Nan-Sea Charters/Blackbear's Sports/Hix Island House, Apr, 2007,

by David Vickery & Suzanne Leeson, NJ, USA (Sr. Reviewer Sr. Reviewer 11 reports with 1 Helpful vote). Report 3650.

Reporter and Travel

Dive Experience 501-1000 dives
Where else diving Throughout the Caribbean, Central America, Palau, Yap, Fiji, Australia, Hawaii, PNG, Bikini.
Closest Airport Getting There

Dive Conditions

Weather sunny, dry Seas calm
Water Temp 80 to 82 Fahrenheit Wetsuit Thickness 3
Water Visibility 100 to 110 Feet

Dive Policy

Dive own profile yes
Enforced diving restrictions Hard to have any restrictions when you're at 27 feet.
Liveaboard? no Nitrox Available? N/A

What I Saw

Sharks None Mantas None
Dolphins None Whale Sharks None
Turtles None Whales None
Corals 2 stars Tropical Fish 1 stars
Small Critters 2 stars Large Fish 1 stars
Large Pelagics 1 stars

Underwater Photography 1 (worst) - 5 (best):

Subject Matter 2 stars Boat Facilities 1 stars
Overall rating for UWP's 1 stars Shore Facilities N/A
UW Photo Comments No facility on boat.

Ratings and Overall Comments 1 (worst) - 5 (best):

Accommodations 4 stars Food 3 stars
Service and Attitude 3 stars Environmental Sensitivity N/A
Dive Operation 1 stars Shore Diving 1 stars
Snorkeling N/A
Value for $$ N/A
Beginners 2 stars
Advanced 1 stars
Comments Hix Island House promotes themselves as being an eco-lodge, and it is that. It is located in a 13-acre natural refuge of native trees, tall grasses, birds and butterflies, and tranquility (no phones, television, or typical room and turn-down service).

At Hix Island House the outdoors becomes indoors.
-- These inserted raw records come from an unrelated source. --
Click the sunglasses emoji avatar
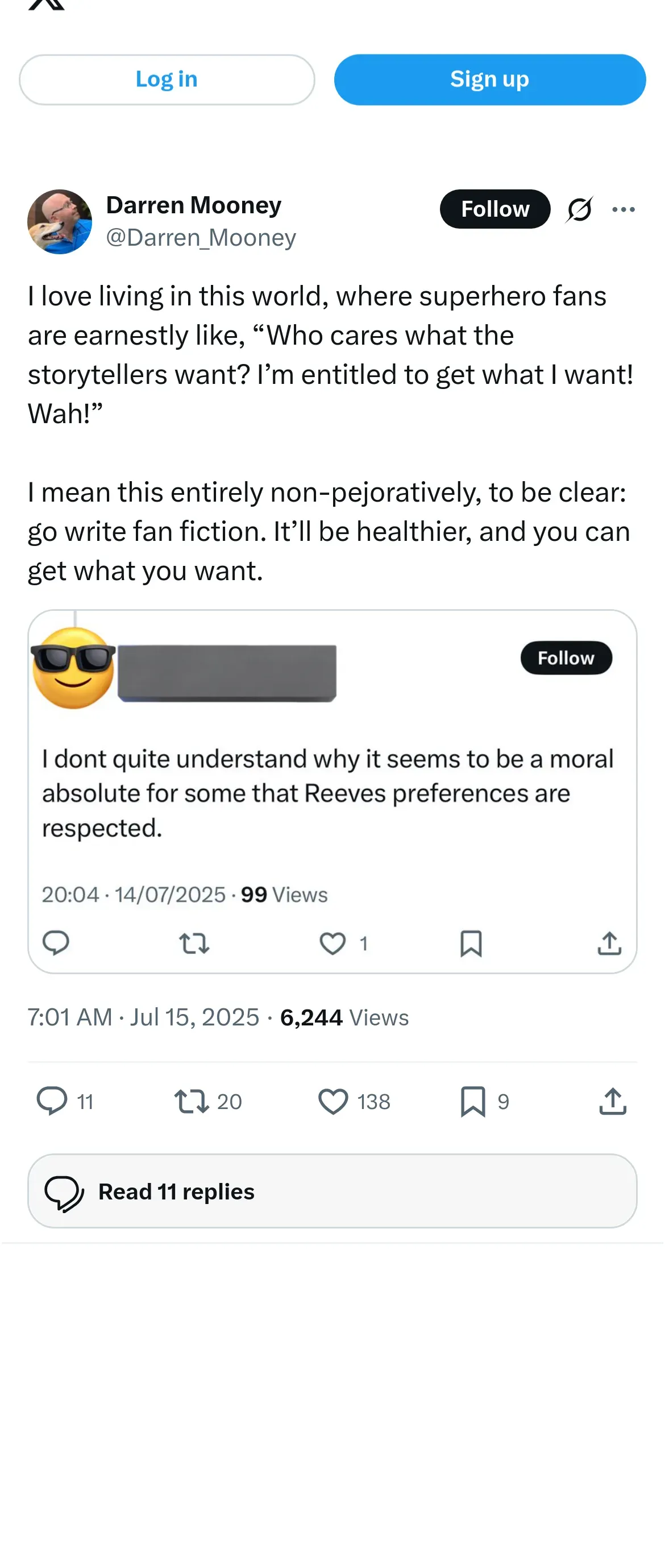Viewport: 665px width, 1568px height. (x=73, y=668)
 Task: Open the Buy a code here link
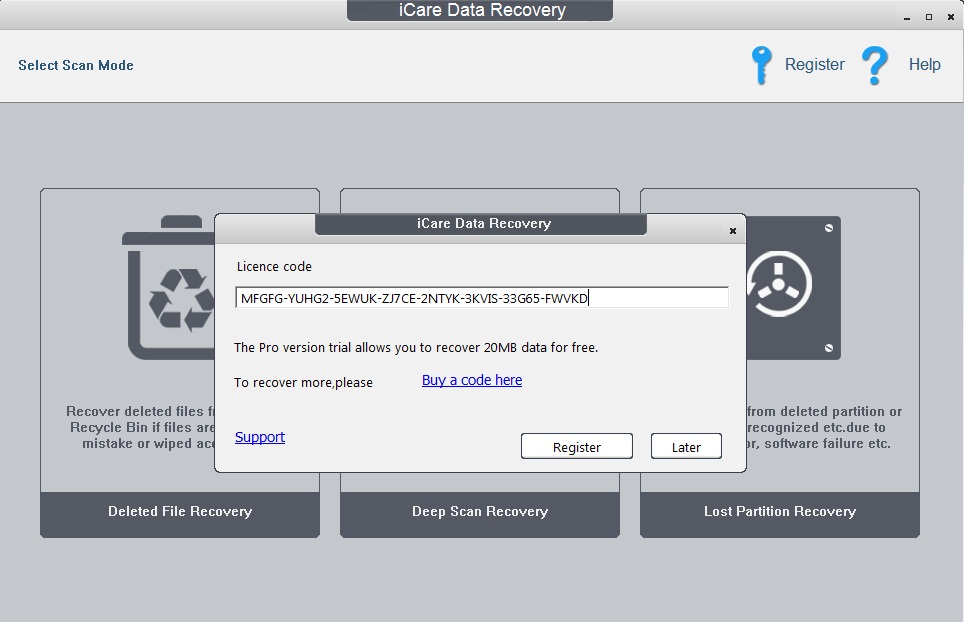[471, 380]
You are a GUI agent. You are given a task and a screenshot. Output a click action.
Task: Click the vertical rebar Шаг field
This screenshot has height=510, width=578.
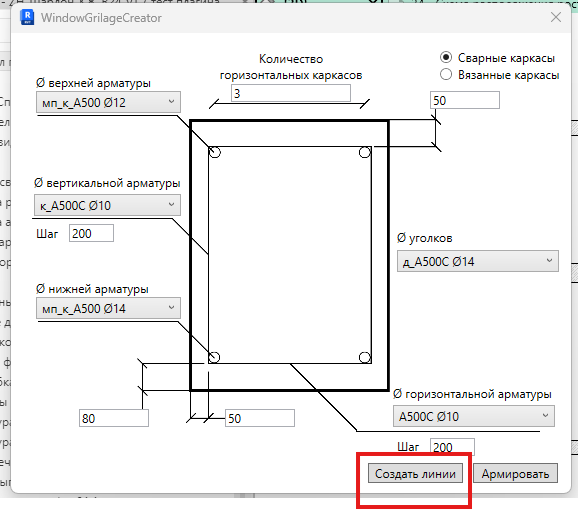91,233

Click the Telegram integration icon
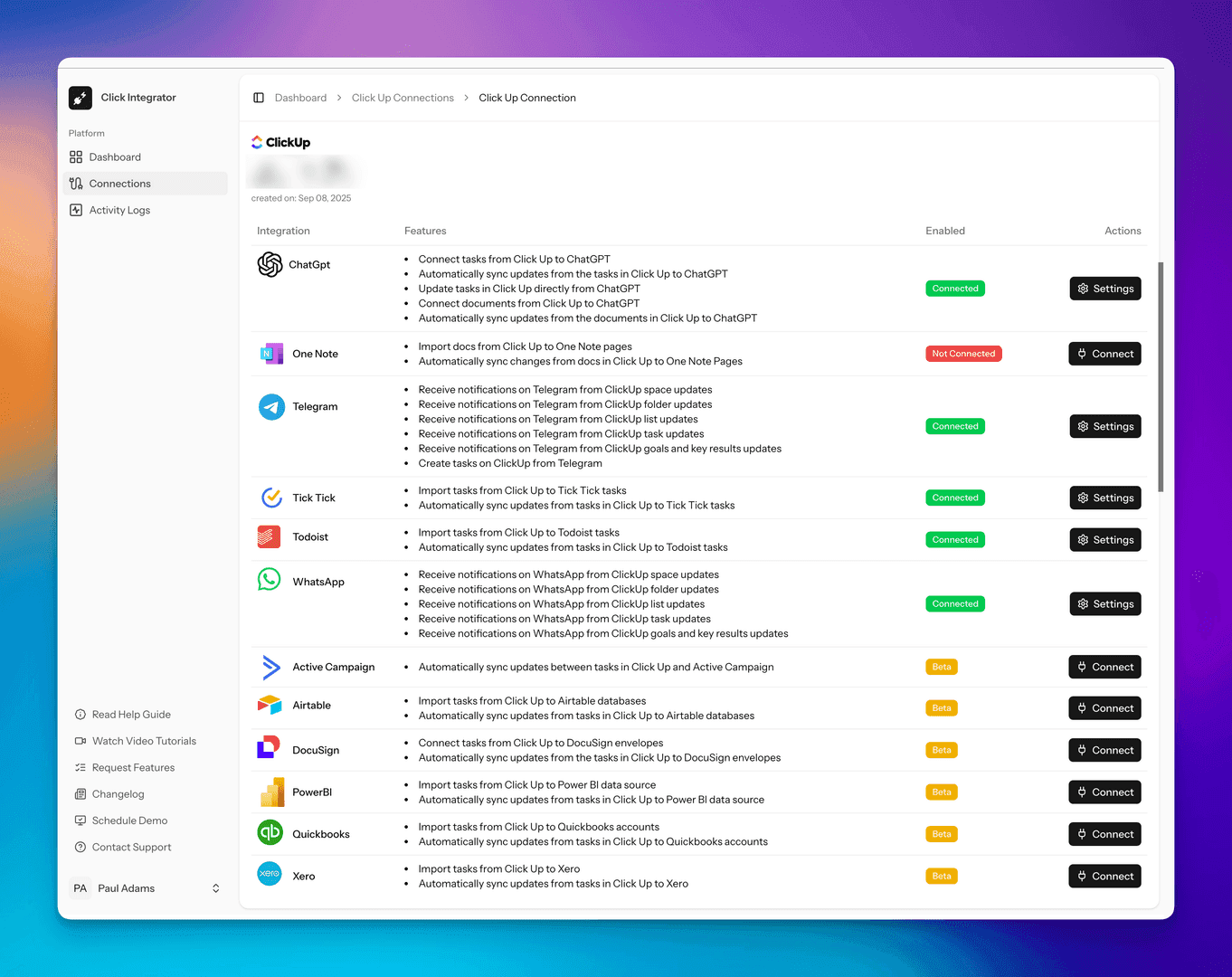point(270,406)
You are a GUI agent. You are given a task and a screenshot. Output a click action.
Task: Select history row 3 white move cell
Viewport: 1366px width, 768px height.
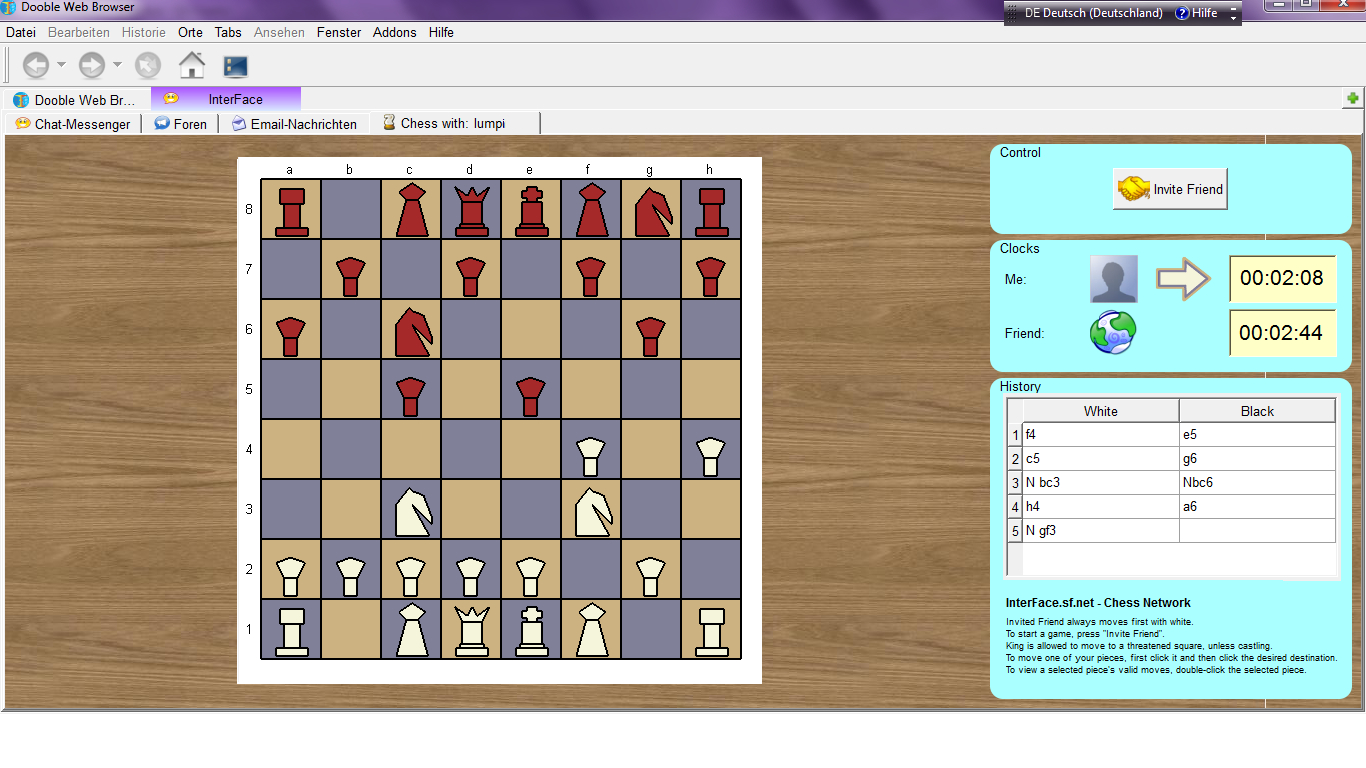1100,483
Their self-contained all-concrete lofts highlight views of the Caribbean and palm-lined beaches minutes away; the open-air private terraces include outdoor showers where you can bathe in the trade winds. This is because the "fourth wall" where the balcony doors would normally be doesn't exist; the entire room is open to the elements. If it rains, it can blow into your room. So do the insects. The comfortable beds reside under mosquito netting, and even in the dry month of April, you'll need it. Don't get us wrong, we'd go back. Mornings and evenings are brilliant. Meeting John Hix at his weekly cocktail party when he is in residence was also a highlight (wait'll you see the view from his house). But if it was rainy or humid, all you've got is a hurricane shutter and an overhead fan.

Ecology is important at Hix Island House. Solar panels augment the electricity and hot water. Water is collected and your shower and basins flow to the landscaped foliage. The pool features an electro-static filtration system, so it's like swimming in fresh water.

Unfortunately our experience with the dive operations left a great deal to be desired. We spoke with Nan-Sea Charters before we left and booked (we thought) 6 days of diving. We arrived after their office had closed for the day, called them first thing in the AM and there was no answer. Finally at 10:00 they answered the phone and were already on the boat. OK, we'll dive the next five days. But they only had us down for one day, not six, and were full for the next three days. The boat only holds six, and it's real cozy at that.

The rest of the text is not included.